Number of years at Northwestern State:  4

Why is teaching important to you?  I find it rewarding to train students to be ready for their careers in science and technology by learning how to be a problem solver for both small and big problems.  The students need to be problem solvers as adults and what better way to learn/practice that than taking a general physics course that practices problem solving.

Why do you believe you are an effective teacher?  I care about the students’ future and I try my best to explain why what I teach them is important to them.  I mentally challenge students in class and challenge them to not be afraid to compete with their peers who might be more privileged or given more opportunities by going to really expensive schools.  I want to let them know that they too can send something into space or build a capable robotic system if they put in the work.

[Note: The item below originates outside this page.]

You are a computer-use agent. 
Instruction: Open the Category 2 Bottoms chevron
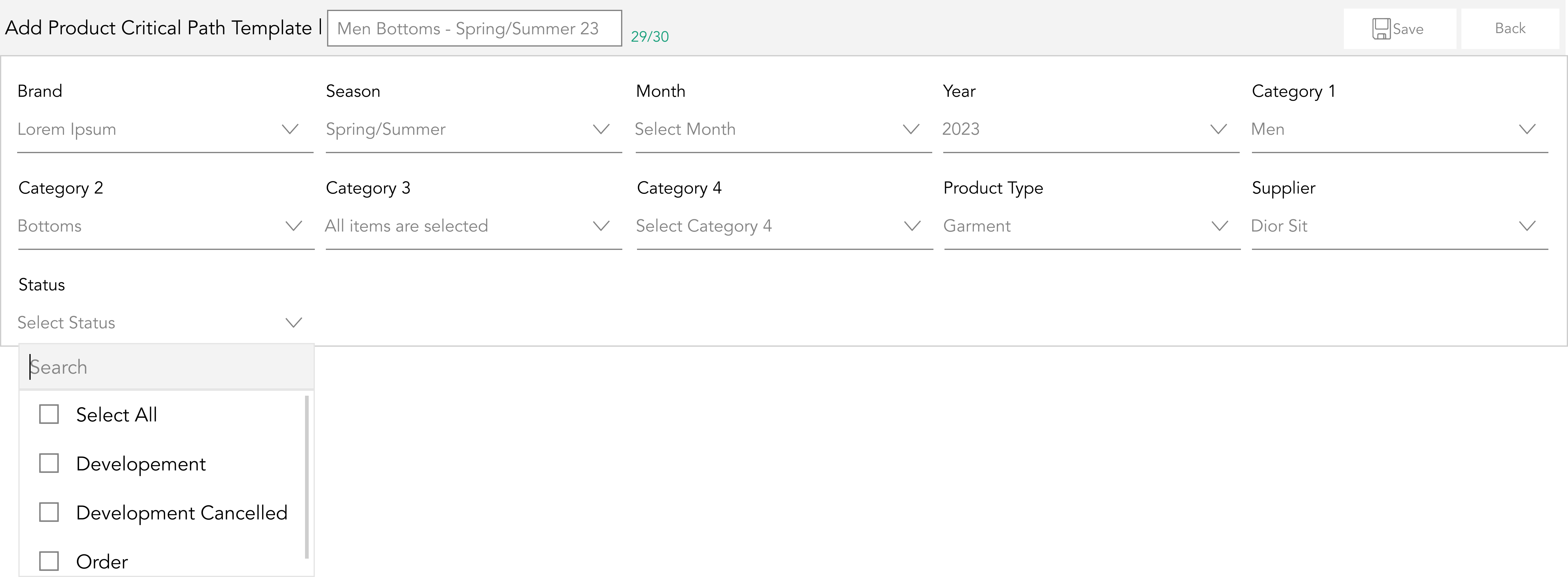click(293, 226)
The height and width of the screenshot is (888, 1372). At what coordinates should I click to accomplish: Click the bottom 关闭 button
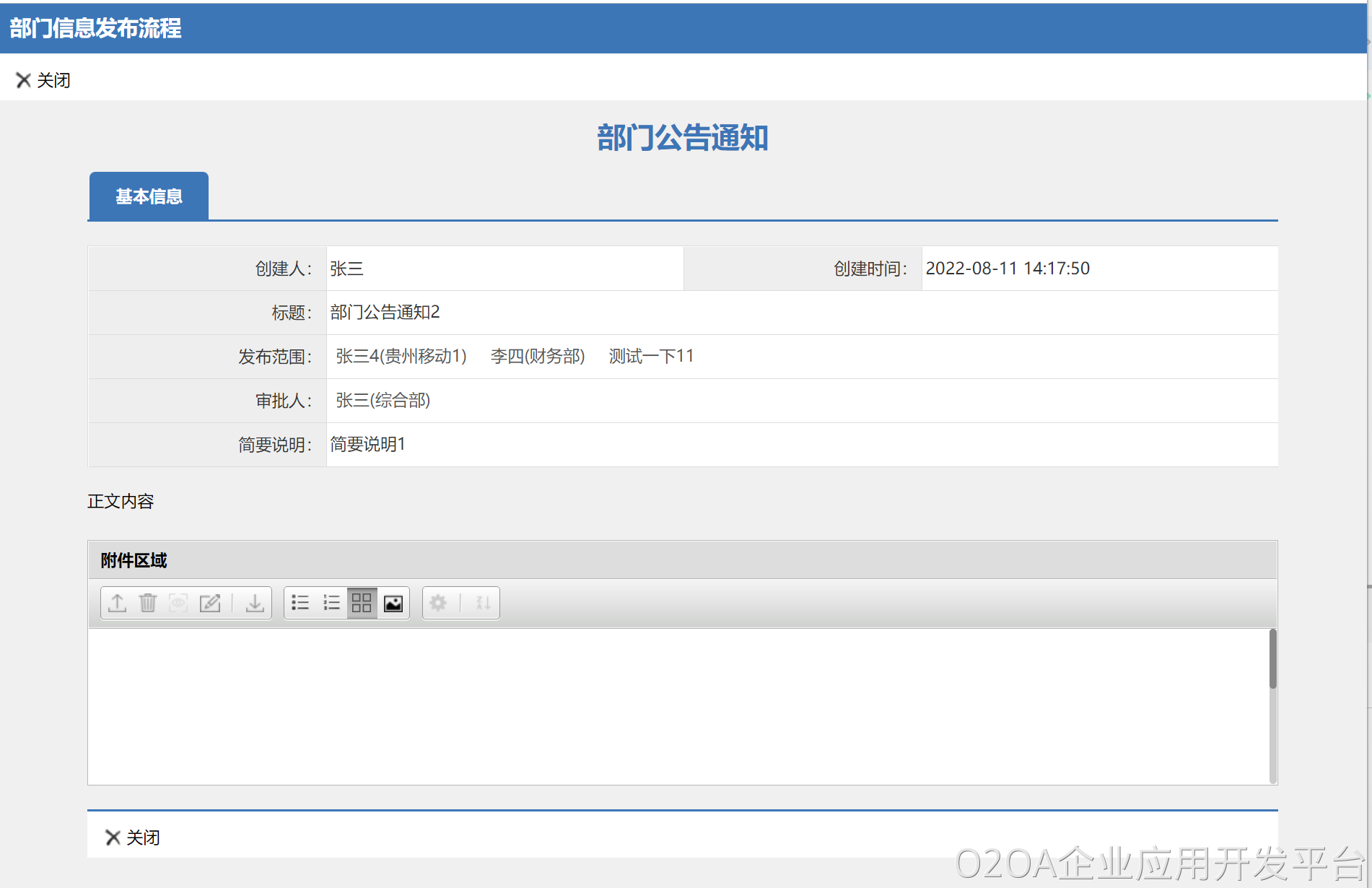[x=133, y=837]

As a teacher, what brings you a feeling of accomplishment when working with students?  I love it when they come to me and proudly tell me how they were able to explain how something worked to someone, or when I see the light bulb go on in their faces when they are able to see the connection of a natural law of physics to their lives.

How has the past year affected your teaching methods?  I got really good at Zoom to manage my Hybrid-Flex courses.  Zoom gave me the ability to live stream my lectures and to record my slides and lectures simultaneously in an easily visual format.  I still got to be a traditional instructor in class, but then the students could rewatch the lecture effectively if they needed too.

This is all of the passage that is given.